Work task — Condense the paragraph of the profile of Gen. David Petraeus below that begins "Petraeus graduated among the top 5%" into a short bulleted list that keeps its main facts.

He is U.S. Army Gen. David Petraeus, the boss of Central Command. He is responsible for everything that happens—or fails to happen—in an area of operations that spans 20 countries in Southwest and Central Asia, including two where American troops face danger and death every day: Iraq and Afghanistan.
As President Barack Obama recently studied his national-security team’s recommendations on how to prosecute the war in Afghanistan, I spoke with Petraeus at his headquarters at MacDill Air Force Base in Tampa, Fla.
Thirty-five years ago, I was an Army captain on the faculty at West Point, and Petraeus was a young cadet there. I remember him well. He was soft-spoken, but his eyes betrayed an intense, almost burning, spirit. I asked him why he became a soldier in the first place, and he said, “I lived not far from West Point and became familiar with its people. They had discipline and were dedicated, and I wanted to be just like them.”
Petraeus graduated among the top 5% of his class and chose to join the infantry. He became a paratrooper and a Ranger and was promoted rapidly. The Army sent him to graduate school, and he earned a Ph.D. from Princeton. In 2000, he was promoted to brigadier general. His subsequent rise from one star to four was extraordinarily swift.
Some critics say that Petraeus has always been voraciously ambitious, with his sights set on the highest rank and responsibility, but the general himself said, surprisingly, “Even at West Point I was never committed to a long career in the Army and instead fell in love with it incrementally.” Whatever his thirst for authority, he is now in charge of campaigns whose outcomes will affect America’s security for decades to come.
Petraeus made no bones about the problems he sees in Afghanistan, where operations are under the command of Army Gen. Stanley McChrystal, who reports to Petraeus and was two years behind him at West Point. “Security has deteriorated in the course of the last two years,” Petraeus said, and he agreed with the assessment of his boss, Adm. Michael Mullen, who is Chairman of the Joint Chiefs of Staff, that the situation in Afghanistan is now perilous.
Petraeus acknowledges that after eight years of war against a determined and elusive enemy, many Americans, including some members of Congress, question whether the war in Afghanistan remains worth fighting. Petraeus himself, however, has no such doubts, even as he predicts that the campaign there could last another decade—or even longer.

Stored data entries —

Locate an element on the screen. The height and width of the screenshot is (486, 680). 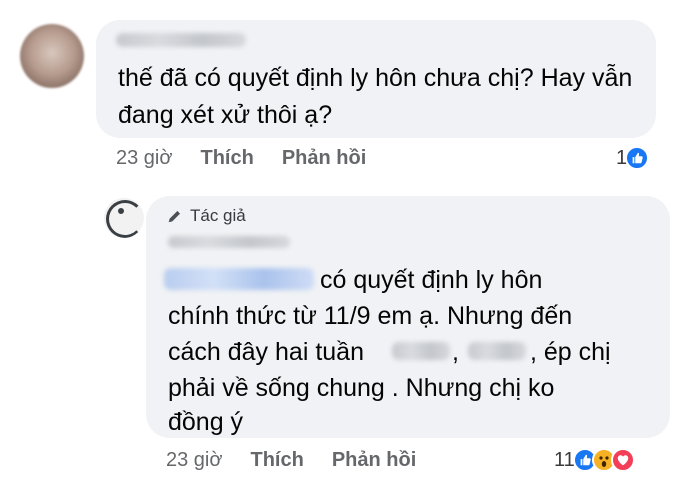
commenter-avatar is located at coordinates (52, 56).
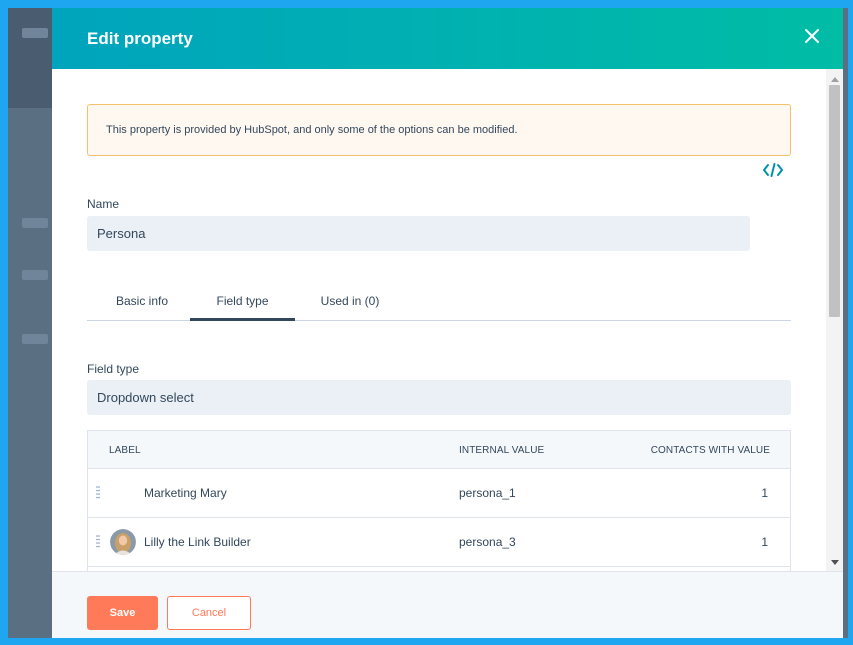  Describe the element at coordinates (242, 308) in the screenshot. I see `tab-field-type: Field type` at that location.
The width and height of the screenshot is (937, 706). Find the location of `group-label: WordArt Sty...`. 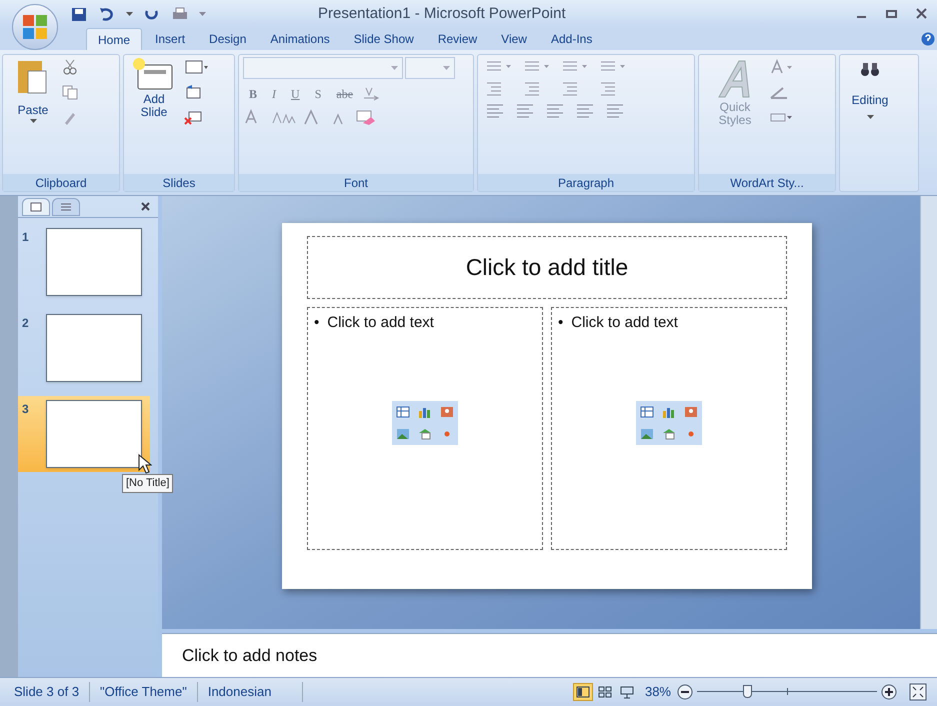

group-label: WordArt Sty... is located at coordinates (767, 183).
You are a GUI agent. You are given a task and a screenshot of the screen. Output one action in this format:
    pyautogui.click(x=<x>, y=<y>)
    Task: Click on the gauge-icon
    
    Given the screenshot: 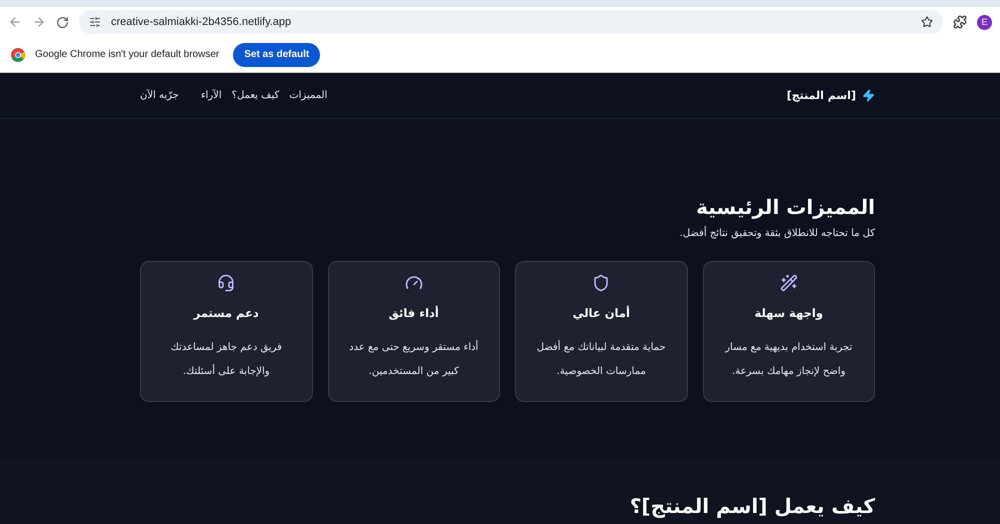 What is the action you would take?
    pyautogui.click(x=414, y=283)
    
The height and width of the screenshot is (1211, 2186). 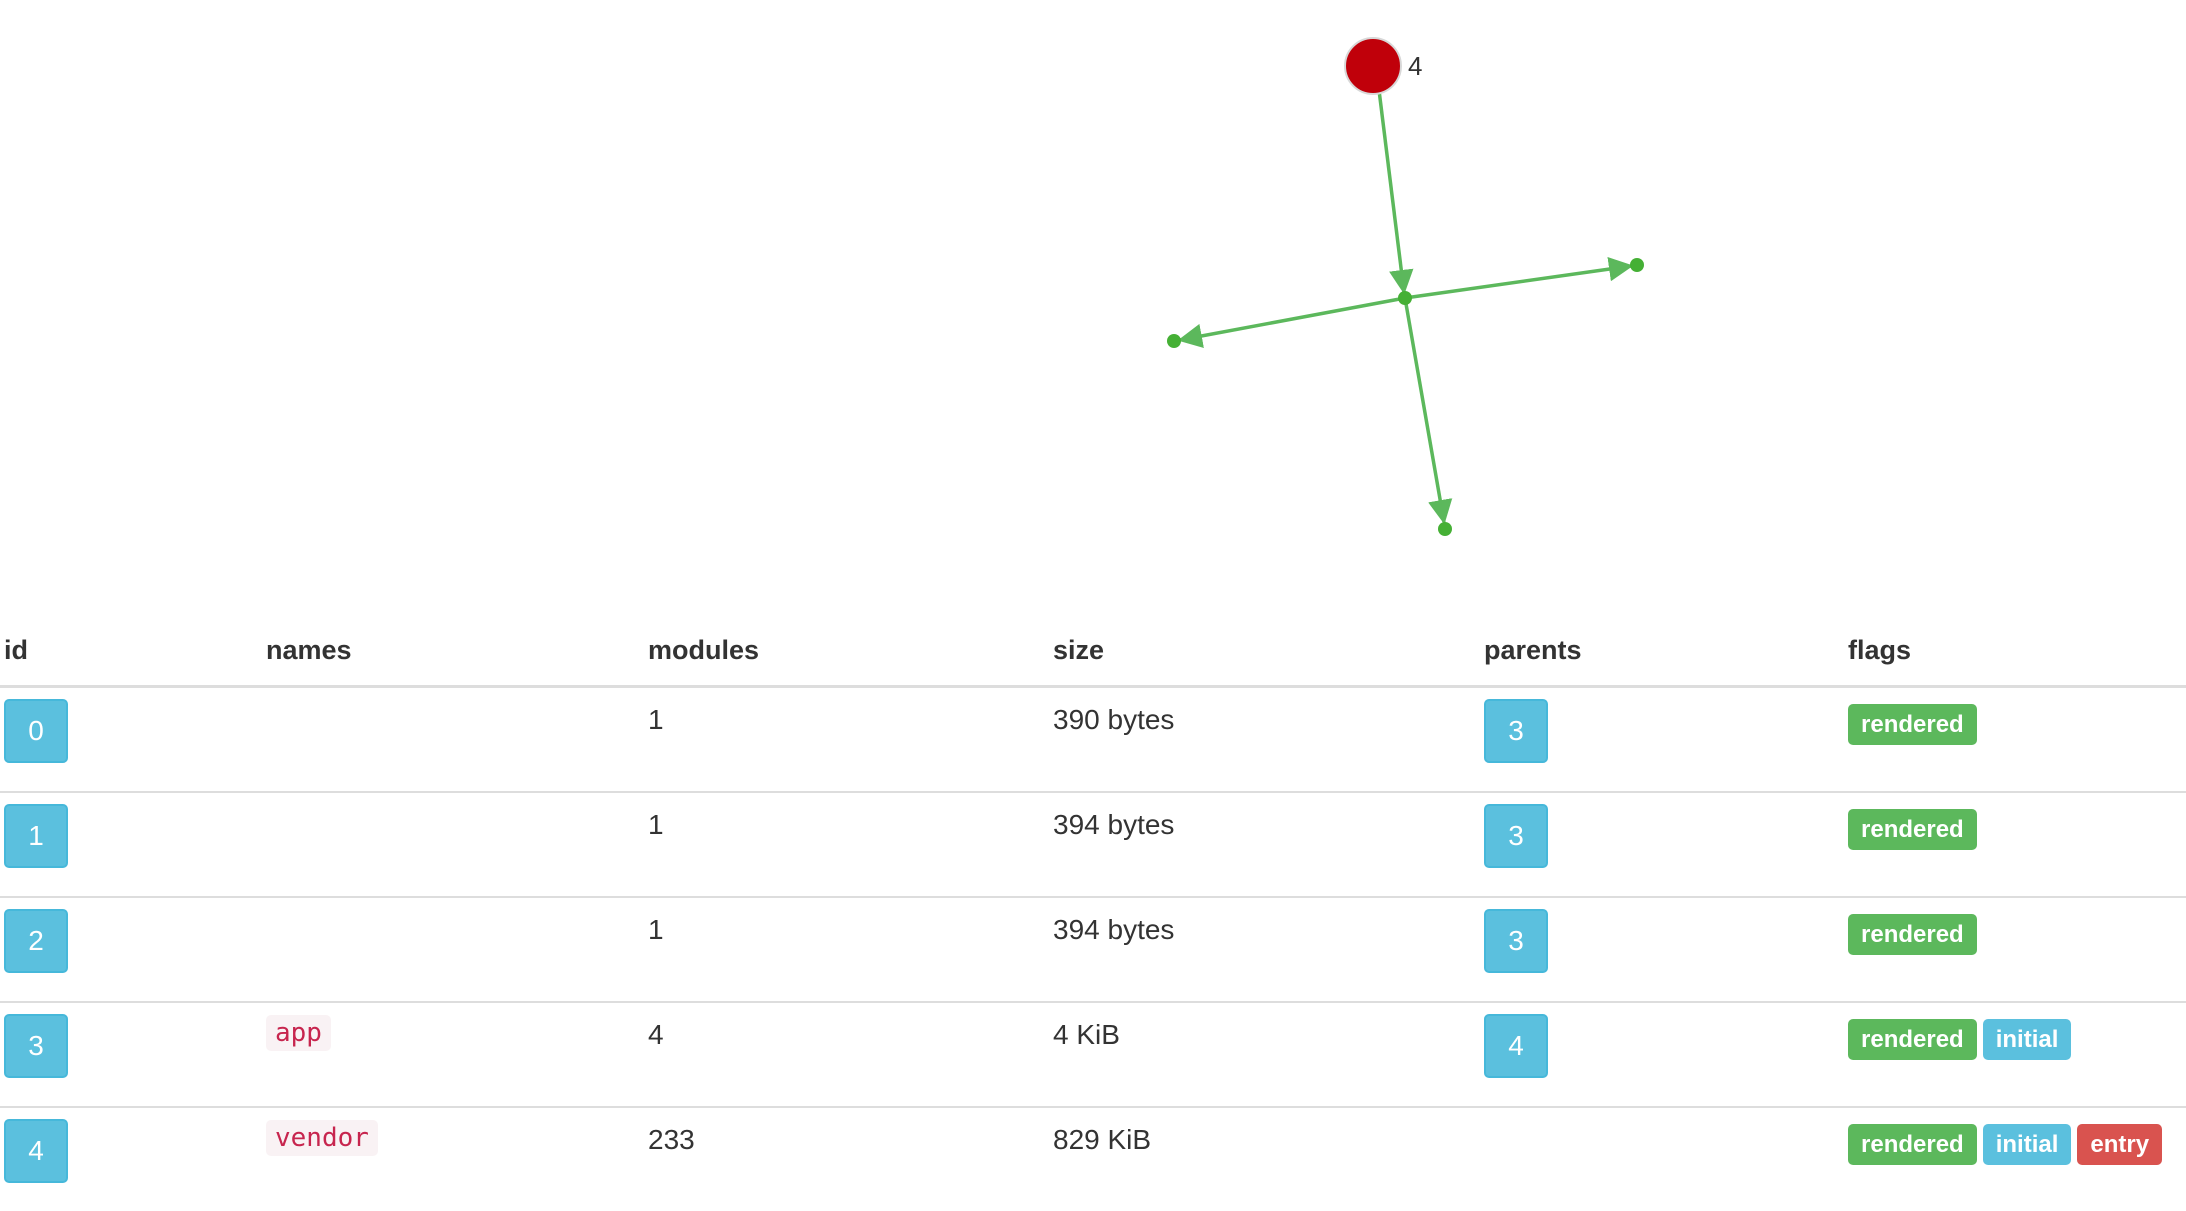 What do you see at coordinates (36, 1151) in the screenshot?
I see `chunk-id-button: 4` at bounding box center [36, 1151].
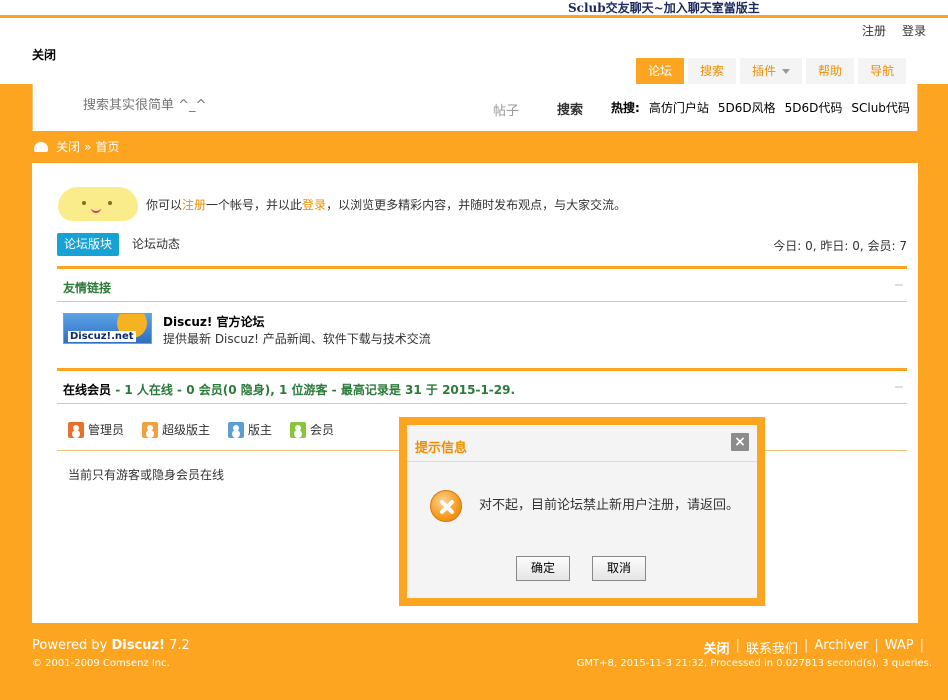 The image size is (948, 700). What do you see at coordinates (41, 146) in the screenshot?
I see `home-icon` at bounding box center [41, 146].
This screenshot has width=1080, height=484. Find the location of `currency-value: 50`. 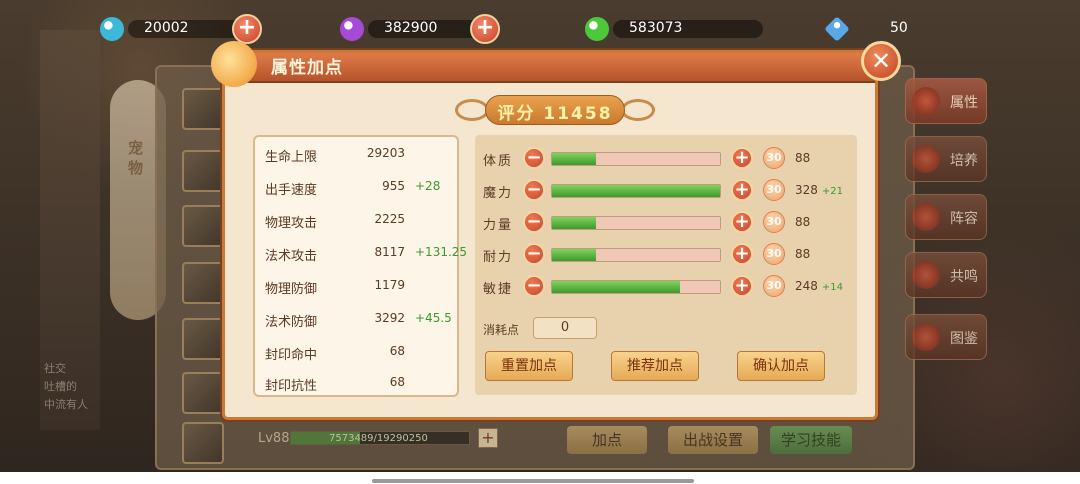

Output of the exercise —
- Graduated in the top 5% of his class and chose the infantry
- Became a paratrooper and a Ranger, with rapid promotions
- Sent by the Army to graduate school and earned a Ph.D. from Princeton
- Promoted to brigadier general in 2000, then rose very swiftly from one star to four